Most people disappoint him. Entire continents, such as Africa, fail to meet his standards. This may be partly because all cultures are foreign to him and he has nothing to defend. Born in Trinidad, the descendant of immigrants from India, he's lived since the 1950s in England. While he long ago ceased to be a Trinidadian, and never became Indian, he has not turned into an Englishman.

For decades he's taken a bracingly forthright view of Islamic societies, remarkable in a time when most criticism of Islam has been pathetically timid. But while his non-fiction books are crammed with shrewd observations, they tend to lack even an attempt at empathy. In 1981 he wrote a thick book about Islam, Among the Believers, which contains not one paragraph suggesting why anyone would want to be a Muslim.
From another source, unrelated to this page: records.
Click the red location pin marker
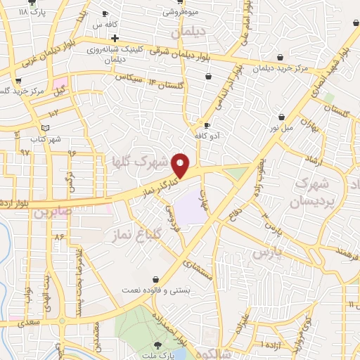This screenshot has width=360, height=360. point(181,165)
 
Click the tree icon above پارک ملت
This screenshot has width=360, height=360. point(156,345)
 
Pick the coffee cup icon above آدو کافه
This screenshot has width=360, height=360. point(207,125)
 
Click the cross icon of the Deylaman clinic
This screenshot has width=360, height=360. point(115,38)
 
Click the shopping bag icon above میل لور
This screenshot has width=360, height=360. point(281,117)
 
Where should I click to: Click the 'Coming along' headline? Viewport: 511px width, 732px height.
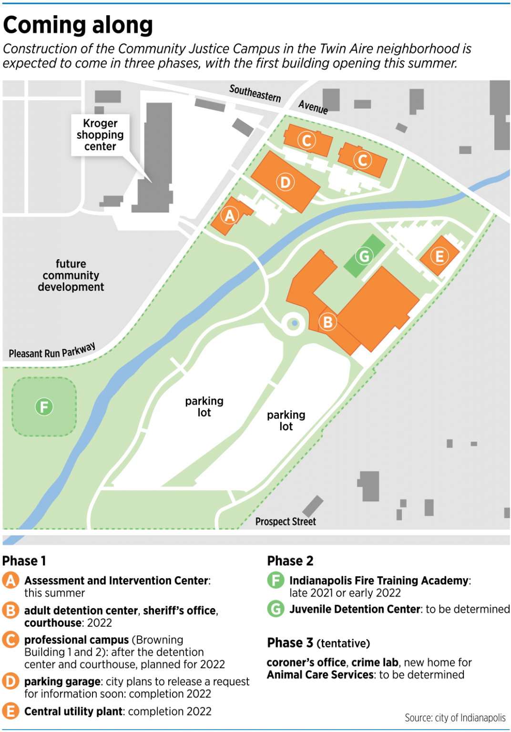[x=78, y=25]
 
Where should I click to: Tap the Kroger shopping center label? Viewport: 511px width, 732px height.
[x=100, y=135]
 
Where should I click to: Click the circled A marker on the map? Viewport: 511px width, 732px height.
[x=230, y=216]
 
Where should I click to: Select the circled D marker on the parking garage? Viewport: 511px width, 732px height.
[x=285, y=182]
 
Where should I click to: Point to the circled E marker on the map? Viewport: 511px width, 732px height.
[x=439, y=256]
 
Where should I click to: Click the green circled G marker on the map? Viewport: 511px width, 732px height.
[x=365, y=256]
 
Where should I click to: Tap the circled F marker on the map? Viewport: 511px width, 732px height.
[x=44, y=407]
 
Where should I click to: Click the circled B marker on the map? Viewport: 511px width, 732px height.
[x=327, y=322]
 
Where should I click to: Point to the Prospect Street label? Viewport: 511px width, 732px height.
[x=286, y=521]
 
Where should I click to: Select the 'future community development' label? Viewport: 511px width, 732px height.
[x=71, y=275]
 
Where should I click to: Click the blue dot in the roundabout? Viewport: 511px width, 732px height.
[x=295, y=324]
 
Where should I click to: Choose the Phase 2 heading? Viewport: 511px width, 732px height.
[x=290, y=561]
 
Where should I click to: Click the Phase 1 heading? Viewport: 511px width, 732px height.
[x=24, y=561]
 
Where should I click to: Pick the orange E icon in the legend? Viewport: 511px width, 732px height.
[x=10, y=711]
In 1980 he discussed his reputation on his native island: "My books aren't read in Trinidad now -- drum-beating is a higher activity, a more satisfying activity." Trinidadians, he said, "live purely physical lives which I find contemptible ... It makes them interesting only to chaps in universities who want to do compassionate studies about brutes." In literary matters he's equally blunt. He was at his sharpest when he called the fatwa against Salman Rushdie "an extreme form of literary criticism." Since Mr. Rushdie expected to be murdered at any minute, that wasn't altogether funny.

Yet there's something comic in Sir Vidiadhar's habit of carrying peevishness to spectacular lengths. When he denounces a whole conference of academics to their faces, it at least produces a good anecdote. At an international meeting in Kyoto in 1997, he announced that he had nothing to say and couldn't imagine why he had agreed to speak with such stupid people. Sir Vidia's Shadow: A Friendship Across Five Continents, by Paul Theroux, identified Sir Vidiadhar's self-absorbed and devious personality as the reason why the long Naipaul-Theroux friendship ended. Diana Athill, who edited many Naipaul books in England, wrote last year in her memoirs, Stet, that she found him painfully demanding, endlessly querulous. When finally he broke with her because she suggested the manuscript of Guerrillas could be improved, she was ecstatic: "It was as though the sun came out. I didn't have to like Vidia any more."

Once, three decades ago, I spent a few hours with him, among a dozen people invited to dinner by old friends of his in Toronto. He sat in a corner with guests on either side of him, like the Sun King at court. It was an evening of suffocating boredom. No matter what topic was introduced, he dismissed it with a wretched cliché. Television? "Stupidity for the masses." Americans? "Crass materialists." It was as if he had decided to be half alive; perhaps he thought that was all Toronto deserved. There was one lively moment when the host responded to the conversation by falling asleep in his chair, his cigar tumbling onto the Finnish wool rug in a hail of sparks.

Sir Vidiadhar has always been among the sacred monsters of modern culture, though sometimes it's hard to find the sacred part. It will be painful if he decides to turn noble, or even just pleasant, in Stockholm. The world tolerates a great deal in its Nobel Prize winners, but a likeable V.S. Naipaul might be too shocking to bear.